◆ ABOUT THIS TASK: Each line in the records below, from the one that contains "The width and height of the screenshot is (576, 838)." to the one that contains "Given: Click the x-axis tick label 4", should be reproduced exactly, the first and last included.

[EXERCISE MATERIAL Boundary: Start]

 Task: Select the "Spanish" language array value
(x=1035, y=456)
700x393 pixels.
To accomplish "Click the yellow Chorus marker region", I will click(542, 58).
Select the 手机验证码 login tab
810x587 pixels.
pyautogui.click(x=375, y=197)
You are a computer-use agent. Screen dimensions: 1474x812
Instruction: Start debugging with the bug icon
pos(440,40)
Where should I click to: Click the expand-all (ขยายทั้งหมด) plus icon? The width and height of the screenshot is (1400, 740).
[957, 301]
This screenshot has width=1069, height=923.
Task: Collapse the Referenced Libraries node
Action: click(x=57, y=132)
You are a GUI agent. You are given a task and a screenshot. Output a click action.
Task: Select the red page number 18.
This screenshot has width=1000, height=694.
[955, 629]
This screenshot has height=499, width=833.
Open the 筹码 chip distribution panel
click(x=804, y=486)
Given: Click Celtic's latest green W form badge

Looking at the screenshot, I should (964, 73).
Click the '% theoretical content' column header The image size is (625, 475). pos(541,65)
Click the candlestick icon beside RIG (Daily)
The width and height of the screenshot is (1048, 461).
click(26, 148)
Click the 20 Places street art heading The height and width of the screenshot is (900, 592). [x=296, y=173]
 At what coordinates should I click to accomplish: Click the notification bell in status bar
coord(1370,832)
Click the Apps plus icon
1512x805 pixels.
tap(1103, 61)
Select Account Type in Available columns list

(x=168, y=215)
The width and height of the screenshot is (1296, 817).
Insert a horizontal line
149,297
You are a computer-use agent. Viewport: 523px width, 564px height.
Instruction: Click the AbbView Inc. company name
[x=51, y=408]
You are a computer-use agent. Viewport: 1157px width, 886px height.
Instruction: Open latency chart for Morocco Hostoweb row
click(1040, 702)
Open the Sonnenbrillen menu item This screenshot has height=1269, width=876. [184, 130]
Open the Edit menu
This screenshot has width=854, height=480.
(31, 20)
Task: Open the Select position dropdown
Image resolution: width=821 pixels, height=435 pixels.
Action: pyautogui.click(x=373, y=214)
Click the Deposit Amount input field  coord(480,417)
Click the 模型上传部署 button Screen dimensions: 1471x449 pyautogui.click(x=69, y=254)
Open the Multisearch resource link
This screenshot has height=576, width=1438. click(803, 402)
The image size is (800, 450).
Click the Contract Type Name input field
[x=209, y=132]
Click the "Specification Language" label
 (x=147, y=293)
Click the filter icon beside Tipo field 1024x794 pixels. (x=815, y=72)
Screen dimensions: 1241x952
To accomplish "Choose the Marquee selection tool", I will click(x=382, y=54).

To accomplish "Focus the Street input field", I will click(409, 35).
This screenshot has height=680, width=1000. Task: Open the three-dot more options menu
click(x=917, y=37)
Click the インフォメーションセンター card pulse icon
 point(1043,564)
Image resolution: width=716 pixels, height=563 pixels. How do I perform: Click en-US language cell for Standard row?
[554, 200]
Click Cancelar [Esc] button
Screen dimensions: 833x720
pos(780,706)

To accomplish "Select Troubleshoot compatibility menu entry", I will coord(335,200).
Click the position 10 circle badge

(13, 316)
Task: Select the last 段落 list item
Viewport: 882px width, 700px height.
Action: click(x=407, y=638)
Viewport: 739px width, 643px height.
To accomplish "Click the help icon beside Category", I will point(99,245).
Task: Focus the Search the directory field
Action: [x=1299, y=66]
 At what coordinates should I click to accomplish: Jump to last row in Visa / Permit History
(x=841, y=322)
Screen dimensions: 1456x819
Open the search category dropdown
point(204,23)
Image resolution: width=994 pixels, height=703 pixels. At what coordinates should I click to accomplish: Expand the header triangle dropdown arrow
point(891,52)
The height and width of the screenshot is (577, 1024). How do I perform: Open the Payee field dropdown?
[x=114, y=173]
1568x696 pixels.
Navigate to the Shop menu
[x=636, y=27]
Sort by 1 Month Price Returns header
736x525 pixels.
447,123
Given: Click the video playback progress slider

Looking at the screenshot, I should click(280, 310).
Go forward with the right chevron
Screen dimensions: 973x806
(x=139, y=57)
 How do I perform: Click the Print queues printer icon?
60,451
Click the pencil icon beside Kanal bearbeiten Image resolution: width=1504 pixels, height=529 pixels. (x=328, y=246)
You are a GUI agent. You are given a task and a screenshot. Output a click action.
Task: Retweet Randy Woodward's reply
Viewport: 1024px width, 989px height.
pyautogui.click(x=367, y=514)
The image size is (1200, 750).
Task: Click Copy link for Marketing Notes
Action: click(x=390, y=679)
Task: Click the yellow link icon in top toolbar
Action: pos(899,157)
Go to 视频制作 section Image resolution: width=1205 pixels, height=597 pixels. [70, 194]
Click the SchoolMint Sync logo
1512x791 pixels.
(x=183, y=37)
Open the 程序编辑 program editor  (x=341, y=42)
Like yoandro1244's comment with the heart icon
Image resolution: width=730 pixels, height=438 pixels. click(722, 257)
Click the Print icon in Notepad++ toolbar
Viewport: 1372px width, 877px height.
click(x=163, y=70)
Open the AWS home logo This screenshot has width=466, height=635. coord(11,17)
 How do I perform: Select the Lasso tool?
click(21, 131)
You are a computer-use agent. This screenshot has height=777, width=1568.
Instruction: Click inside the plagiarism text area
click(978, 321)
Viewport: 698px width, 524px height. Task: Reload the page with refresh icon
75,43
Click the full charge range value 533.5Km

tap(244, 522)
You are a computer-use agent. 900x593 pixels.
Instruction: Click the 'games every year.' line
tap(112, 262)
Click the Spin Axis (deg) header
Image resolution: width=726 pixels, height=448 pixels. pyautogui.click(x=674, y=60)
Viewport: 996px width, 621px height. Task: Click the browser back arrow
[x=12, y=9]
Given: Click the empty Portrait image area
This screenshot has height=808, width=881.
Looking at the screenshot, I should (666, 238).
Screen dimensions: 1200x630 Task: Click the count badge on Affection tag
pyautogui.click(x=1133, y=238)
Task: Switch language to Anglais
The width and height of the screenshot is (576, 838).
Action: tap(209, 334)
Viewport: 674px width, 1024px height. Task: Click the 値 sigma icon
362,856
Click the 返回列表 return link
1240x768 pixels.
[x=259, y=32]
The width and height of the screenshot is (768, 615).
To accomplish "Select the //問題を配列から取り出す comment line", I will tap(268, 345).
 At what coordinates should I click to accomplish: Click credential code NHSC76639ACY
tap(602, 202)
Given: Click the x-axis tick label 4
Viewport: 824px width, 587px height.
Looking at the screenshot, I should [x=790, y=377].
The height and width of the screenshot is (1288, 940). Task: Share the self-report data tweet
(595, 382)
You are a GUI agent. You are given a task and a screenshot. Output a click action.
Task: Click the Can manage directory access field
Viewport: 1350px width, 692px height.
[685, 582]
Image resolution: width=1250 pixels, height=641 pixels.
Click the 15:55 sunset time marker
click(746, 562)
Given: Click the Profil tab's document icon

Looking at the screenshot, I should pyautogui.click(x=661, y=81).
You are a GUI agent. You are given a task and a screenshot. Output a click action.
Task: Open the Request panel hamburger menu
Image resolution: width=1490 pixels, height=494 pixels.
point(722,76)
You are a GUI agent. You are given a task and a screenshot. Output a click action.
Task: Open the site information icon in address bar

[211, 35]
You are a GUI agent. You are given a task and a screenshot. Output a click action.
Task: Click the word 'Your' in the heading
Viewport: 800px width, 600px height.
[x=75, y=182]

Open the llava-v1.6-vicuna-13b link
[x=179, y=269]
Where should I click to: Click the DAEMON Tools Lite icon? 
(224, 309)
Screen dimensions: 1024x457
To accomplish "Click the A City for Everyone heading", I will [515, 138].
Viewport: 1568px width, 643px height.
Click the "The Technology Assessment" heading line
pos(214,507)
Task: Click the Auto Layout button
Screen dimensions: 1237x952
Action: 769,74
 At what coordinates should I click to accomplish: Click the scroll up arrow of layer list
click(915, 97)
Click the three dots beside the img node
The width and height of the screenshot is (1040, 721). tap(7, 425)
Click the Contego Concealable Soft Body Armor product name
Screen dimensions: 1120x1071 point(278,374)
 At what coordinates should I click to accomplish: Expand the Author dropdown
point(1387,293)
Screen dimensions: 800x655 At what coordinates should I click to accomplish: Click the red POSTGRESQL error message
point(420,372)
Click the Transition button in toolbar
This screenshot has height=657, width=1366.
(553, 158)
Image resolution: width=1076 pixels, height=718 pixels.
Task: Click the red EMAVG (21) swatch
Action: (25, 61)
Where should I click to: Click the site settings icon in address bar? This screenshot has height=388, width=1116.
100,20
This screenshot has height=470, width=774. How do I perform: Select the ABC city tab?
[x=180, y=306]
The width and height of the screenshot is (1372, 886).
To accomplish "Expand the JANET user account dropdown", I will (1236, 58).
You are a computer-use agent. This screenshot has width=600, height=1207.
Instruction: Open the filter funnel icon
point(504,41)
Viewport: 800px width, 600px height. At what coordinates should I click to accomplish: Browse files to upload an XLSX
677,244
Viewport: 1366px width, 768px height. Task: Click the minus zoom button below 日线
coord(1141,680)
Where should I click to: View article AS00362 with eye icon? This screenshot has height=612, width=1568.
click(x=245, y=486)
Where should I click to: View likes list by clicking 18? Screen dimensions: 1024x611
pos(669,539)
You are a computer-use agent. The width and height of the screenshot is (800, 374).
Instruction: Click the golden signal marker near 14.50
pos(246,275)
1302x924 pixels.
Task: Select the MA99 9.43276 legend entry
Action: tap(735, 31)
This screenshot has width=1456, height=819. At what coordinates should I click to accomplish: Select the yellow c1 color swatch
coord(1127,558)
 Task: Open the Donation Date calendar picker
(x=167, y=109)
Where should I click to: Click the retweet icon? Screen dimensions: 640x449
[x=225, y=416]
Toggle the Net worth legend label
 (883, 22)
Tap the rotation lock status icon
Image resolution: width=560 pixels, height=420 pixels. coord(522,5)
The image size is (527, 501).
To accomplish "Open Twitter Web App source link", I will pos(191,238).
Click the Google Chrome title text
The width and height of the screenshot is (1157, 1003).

[EXERCISE MATERIAL Boundary: End]

◆ RESULT OF THE TASK:
The width and height of the screenshot is (576, 838).
Action: tap(209, 334)
Viewport: 674px width, 1024px height. Task: Click the 値 sigma icon
362,856
Click the 返回列表 return link
1240x768 pixels.
[x=259, y=32]
The width and height of the screenshot is (768, 615).
To accomplish "Select the //問題を配列から取り出す comment line", I will tap(268, 345).
 At what coordinates should I click to accomplish: Click credential code NHSC76639ACY
tap(602, 202)
Given: Click the x-axis tick label 4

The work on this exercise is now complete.